> What needs to be done:
Could you set down exactly the lines in the records below between the line holding "Task: Show next match in Search view" and the line holding "Given: Place cursor in the Email address box", inclusive?

> Source data:
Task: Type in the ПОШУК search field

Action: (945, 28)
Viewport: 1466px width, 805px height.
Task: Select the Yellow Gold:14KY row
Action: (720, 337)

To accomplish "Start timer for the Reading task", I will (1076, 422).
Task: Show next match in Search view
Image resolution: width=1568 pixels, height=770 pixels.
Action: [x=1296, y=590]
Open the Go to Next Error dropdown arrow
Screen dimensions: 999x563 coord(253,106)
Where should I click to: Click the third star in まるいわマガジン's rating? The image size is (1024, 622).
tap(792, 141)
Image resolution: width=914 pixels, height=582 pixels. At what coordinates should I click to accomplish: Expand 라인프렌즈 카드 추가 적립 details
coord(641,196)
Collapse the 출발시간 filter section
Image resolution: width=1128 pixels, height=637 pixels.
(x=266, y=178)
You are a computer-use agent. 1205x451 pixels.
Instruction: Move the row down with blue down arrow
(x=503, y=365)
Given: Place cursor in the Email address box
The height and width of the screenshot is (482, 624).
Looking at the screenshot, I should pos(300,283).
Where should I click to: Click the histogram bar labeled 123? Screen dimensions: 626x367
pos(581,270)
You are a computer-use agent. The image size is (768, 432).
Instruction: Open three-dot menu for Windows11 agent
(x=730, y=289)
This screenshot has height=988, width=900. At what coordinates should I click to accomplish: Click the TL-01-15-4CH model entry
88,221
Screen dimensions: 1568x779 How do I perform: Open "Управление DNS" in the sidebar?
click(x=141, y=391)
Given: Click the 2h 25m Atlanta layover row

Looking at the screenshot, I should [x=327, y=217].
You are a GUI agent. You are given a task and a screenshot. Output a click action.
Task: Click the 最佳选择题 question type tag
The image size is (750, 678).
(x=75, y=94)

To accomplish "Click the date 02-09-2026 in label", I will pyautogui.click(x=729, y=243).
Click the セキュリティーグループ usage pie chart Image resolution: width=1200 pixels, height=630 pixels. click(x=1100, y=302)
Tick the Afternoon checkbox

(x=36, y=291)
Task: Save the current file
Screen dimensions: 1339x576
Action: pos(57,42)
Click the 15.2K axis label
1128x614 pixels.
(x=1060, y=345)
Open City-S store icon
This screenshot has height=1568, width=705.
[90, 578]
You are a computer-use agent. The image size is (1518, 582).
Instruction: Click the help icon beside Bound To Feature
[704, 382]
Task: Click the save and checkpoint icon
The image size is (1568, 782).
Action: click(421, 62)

> Reply to the task:
Task: Show next match in Search view
Image resolution: width=1568 pixels, height=770 pixels.
Action: [x=1296, y=590]
Open the Go to Next Error dropdown arrow
Screen dimensions: 999x563 coord(253,106)
Where should I click to: Click the third star in まるいわマガジン's rating? The image size is (1024, 622).
tap(792, 141)
Image resolution: width=914 pixels, height=582 pixels. At what coordinates should I click to accomplish: Expand 라인프렌즈 카드 추가 적립 details
coord(641,196)
Collapse the 출발시간 filter section
Image resolution: width=1128 pixels, height=637 pixels.
(x=266, y=178)
You are a computer-use agent. 1205x451 pixels.
Instruction: Move the row down with blue down arrow
(x=503, y=365)
Given: Place cursor in the Email address box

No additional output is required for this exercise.